Between April 2023 and March 2024, the NSPCC Helpline handled 1,451 child welfare contacts from across the UK where physical punishment was mentioned. This was over three times higher than in the same period in 2022 and 2023.
In April of this year, Royal College of Paediatrics and Child Health (RCPCH) called for equal protection for children and young people against physical assault, such as smacking, hitting, and slapping in England and Northern Ireland.
In England and Northern Ireland, children are the only group of people not fully protected in law from physical assault. In both countries a parent can use the defence of ‘reasonable punishment’ to justify physically punishing a child in certain circumstances, for example by slapping, smacking, or hitting.
In light of this new data RCPCH is once again calling on the UK Government and Northern Ireland Executive to follow Scotland and Wales and end the use of physical punishment against children and young people.
RCPCH Officer for Child Protection and Consultant Paediatrician, Professor Andrew Rowland, said:
The negative health impacts of physical punishment in childhood are well documented, clear and need no further debate. Children who experience physical punishment are more likely to develop poorer mental health and are more likely to experience serious physical assault and abuse. Physical punishment of children harms their health. Evidence also shows that laws which prohibit physical punishment work. 66 states have already passed such laws and physical punishment and other forms of violence against children have reduced.

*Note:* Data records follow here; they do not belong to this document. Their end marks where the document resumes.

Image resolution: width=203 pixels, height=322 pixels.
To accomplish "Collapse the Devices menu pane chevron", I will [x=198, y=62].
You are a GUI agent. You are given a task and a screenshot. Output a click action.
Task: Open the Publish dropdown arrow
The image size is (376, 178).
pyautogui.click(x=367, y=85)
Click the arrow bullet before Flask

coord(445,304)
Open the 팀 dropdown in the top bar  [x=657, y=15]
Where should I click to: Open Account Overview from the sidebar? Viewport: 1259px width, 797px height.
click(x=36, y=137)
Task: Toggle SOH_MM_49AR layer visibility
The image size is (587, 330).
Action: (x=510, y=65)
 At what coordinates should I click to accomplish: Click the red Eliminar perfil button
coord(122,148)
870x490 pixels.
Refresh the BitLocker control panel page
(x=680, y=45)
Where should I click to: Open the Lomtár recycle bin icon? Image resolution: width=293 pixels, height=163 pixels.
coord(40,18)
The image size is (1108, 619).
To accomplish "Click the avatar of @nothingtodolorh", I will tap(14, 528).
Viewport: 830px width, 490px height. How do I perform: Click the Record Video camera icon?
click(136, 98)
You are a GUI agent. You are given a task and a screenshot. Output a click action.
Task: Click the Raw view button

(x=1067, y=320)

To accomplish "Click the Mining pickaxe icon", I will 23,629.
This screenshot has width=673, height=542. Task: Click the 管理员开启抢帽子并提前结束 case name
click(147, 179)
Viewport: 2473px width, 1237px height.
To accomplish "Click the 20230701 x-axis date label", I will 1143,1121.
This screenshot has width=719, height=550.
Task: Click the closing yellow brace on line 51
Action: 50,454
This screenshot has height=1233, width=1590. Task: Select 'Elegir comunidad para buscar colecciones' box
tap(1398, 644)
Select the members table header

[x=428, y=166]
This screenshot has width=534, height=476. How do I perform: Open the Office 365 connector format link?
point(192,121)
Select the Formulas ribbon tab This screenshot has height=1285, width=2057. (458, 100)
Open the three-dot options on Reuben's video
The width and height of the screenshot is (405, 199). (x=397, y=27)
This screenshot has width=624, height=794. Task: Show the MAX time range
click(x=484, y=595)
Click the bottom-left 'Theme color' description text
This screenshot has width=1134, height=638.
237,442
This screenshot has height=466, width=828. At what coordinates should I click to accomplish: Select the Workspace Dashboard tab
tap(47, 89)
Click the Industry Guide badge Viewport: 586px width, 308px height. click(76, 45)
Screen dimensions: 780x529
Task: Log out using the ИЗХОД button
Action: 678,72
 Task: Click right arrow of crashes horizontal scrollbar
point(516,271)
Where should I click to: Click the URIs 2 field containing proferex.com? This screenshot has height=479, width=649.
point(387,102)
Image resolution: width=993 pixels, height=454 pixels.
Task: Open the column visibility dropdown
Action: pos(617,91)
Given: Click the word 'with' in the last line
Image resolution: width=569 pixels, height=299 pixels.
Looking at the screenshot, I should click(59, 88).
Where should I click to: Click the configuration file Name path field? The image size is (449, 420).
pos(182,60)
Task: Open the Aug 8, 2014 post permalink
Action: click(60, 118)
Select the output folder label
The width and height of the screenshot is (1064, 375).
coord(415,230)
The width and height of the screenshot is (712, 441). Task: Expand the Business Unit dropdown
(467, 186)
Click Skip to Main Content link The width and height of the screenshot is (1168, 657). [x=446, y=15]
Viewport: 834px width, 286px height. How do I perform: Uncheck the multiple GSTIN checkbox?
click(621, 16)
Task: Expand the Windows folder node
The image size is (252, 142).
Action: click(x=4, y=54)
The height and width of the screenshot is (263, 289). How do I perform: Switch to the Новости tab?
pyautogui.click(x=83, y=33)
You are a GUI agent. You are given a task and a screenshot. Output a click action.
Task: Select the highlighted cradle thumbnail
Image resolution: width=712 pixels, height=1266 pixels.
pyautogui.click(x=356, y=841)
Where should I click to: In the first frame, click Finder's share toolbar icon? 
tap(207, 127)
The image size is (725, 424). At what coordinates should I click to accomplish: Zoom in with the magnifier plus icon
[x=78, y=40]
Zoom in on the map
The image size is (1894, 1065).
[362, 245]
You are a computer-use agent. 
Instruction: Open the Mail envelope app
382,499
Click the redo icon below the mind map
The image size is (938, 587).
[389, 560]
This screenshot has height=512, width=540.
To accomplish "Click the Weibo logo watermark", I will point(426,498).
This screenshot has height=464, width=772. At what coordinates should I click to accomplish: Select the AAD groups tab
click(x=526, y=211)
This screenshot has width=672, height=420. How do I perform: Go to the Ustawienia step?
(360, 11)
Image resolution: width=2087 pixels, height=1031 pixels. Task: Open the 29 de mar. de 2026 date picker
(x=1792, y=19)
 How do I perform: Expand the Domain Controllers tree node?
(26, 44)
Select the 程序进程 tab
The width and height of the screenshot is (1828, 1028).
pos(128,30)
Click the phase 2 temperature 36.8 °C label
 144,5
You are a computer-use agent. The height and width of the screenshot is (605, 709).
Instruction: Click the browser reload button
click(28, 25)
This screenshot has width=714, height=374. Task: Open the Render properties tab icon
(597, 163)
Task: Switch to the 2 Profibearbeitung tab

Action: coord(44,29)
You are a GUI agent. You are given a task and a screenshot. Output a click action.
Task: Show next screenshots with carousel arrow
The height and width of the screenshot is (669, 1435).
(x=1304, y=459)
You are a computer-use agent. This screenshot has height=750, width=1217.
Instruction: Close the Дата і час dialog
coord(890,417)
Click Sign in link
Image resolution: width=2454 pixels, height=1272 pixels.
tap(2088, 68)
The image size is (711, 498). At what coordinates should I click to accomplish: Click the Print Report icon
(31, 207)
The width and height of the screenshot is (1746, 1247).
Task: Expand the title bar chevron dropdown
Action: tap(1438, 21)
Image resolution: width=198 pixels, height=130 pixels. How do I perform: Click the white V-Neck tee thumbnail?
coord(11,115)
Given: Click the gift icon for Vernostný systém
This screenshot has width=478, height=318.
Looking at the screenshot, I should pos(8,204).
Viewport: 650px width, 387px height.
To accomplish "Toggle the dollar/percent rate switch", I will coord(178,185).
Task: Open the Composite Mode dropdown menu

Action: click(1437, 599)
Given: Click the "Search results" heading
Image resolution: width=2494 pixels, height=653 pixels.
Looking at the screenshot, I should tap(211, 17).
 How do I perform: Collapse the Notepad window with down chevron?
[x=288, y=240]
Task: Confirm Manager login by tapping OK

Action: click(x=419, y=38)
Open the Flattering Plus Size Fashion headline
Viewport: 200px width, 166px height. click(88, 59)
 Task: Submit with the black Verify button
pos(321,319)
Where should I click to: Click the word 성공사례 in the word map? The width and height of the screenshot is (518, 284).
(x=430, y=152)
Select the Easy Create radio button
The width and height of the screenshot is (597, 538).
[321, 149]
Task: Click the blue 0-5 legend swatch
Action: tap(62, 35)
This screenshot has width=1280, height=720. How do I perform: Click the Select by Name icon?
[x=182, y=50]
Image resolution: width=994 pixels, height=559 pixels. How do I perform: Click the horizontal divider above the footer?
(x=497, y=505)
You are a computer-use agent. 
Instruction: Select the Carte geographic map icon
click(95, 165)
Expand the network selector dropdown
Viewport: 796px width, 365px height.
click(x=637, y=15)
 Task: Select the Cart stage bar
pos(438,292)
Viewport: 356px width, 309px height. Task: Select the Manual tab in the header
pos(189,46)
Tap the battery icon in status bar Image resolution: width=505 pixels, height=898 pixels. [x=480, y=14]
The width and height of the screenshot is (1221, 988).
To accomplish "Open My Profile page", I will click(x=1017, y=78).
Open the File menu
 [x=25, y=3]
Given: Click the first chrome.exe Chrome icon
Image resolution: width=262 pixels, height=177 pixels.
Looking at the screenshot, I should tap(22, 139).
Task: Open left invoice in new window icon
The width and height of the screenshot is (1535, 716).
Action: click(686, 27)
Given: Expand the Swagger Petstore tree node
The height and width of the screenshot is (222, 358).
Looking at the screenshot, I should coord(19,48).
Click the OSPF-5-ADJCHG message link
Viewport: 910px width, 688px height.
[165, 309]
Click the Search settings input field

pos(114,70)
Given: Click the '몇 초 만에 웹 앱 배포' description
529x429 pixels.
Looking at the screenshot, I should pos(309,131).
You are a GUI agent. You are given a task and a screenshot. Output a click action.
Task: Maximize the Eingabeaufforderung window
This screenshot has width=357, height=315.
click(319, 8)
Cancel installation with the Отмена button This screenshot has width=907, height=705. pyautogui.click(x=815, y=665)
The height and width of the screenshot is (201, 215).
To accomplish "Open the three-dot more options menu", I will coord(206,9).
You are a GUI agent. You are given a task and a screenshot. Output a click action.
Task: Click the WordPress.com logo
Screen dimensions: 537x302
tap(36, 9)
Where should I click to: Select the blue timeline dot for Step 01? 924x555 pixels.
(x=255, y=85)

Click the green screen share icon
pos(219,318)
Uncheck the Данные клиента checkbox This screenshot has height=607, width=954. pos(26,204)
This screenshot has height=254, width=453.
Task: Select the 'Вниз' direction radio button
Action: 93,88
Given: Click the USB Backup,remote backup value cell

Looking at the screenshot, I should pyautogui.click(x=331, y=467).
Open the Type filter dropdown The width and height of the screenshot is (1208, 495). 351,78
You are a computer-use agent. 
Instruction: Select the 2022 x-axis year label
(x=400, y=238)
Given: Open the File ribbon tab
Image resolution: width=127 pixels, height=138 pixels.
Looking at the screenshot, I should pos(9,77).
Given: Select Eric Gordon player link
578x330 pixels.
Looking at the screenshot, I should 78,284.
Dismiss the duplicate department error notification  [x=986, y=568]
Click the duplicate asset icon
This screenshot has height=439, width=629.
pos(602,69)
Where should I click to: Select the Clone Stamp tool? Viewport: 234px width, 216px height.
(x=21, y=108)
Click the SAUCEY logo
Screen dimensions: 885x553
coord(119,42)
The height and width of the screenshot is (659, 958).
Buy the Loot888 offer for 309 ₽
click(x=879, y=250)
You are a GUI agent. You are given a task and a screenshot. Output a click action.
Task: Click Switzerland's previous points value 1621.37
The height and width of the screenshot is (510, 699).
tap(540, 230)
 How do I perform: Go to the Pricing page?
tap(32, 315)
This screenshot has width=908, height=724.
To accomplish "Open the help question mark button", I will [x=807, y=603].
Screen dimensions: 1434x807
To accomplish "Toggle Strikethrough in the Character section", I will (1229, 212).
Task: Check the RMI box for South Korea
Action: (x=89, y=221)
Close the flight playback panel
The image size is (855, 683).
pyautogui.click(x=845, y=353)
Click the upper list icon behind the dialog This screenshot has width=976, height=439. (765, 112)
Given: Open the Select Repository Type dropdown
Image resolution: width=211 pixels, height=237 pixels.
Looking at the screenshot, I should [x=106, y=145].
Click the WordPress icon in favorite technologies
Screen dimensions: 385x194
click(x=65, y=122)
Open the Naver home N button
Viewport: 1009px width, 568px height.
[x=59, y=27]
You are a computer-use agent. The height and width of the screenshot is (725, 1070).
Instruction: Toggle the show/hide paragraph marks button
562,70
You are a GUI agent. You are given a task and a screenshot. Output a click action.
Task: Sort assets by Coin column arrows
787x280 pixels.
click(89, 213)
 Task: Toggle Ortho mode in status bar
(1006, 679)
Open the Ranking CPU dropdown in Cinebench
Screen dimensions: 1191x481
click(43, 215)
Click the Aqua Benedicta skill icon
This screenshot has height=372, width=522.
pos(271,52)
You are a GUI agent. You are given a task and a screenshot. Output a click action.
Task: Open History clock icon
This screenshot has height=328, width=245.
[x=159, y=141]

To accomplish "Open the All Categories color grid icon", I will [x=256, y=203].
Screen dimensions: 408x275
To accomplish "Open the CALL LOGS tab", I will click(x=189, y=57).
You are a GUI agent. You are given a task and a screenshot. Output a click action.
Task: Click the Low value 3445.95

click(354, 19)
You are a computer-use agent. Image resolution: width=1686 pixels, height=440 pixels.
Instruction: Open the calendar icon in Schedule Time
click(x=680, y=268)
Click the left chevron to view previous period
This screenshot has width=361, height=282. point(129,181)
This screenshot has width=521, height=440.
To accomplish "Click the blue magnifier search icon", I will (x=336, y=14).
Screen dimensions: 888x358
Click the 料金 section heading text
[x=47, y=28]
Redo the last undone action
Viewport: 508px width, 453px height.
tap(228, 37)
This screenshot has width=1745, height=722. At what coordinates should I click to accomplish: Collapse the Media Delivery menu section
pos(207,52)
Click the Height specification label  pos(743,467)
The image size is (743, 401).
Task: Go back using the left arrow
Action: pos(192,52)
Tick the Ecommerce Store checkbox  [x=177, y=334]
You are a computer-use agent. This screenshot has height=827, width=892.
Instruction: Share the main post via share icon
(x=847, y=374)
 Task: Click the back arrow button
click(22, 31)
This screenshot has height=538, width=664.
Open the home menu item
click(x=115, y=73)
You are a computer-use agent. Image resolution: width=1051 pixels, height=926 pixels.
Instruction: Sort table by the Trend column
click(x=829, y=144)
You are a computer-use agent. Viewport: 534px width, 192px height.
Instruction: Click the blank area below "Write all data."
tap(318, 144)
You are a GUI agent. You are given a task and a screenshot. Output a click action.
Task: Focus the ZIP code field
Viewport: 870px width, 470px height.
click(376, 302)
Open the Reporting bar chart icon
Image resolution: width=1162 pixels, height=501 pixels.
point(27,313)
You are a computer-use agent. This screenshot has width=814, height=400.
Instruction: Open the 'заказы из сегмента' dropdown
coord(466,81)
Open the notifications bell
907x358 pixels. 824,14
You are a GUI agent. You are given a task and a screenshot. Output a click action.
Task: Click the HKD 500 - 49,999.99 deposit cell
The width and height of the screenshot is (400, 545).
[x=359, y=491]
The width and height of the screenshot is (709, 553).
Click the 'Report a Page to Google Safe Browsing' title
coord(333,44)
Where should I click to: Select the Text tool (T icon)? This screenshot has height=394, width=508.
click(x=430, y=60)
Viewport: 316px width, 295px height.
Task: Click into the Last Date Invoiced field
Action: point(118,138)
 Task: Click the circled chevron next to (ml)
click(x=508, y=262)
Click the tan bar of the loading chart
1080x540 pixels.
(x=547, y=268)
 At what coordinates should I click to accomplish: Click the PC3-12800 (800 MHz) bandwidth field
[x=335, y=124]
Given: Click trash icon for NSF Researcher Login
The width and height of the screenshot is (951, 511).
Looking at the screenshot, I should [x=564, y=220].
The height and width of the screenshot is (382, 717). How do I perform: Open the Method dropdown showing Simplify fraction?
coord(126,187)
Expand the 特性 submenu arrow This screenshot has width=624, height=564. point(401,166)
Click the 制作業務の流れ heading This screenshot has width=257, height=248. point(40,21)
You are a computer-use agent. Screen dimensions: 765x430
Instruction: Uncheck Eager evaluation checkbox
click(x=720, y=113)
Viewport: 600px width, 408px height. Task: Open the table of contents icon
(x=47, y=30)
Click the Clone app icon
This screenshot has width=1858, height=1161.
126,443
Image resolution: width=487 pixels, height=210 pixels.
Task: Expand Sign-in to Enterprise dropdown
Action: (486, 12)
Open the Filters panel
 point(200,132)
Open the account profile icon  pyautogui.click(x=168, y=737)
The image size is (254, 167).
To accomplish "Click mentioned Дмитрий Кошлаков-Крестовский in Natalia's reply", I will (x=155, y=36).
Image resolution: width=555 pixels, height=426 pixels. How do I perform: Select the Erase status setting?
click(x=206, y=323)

This most recent data must be a further wakeup call of the need for change within England and Northern Ireland to better protect children living in those countries. Using physical force on a child is not a legitimate, or even effective, form of discipline. It is detrimental to both the child and their relationship with their parent or care giver. I have seen this first hand in my own clinical work where I regularly have conversations with children who report that they have been physically punished; and I know that these experiences are commonplace amongst paediatricians.
As a UK based paediatrician, I think it is wholly wrong that children in England and Northern Ireland have less protection and less protection of their rights than their Scottish and Welsh counterparts. It is time to outlaw physical punishment across the whole of the UK and finally put an end to this outdated practice. This is nothing short of what children need; what children deserve; and, frankly, what children are entitled to.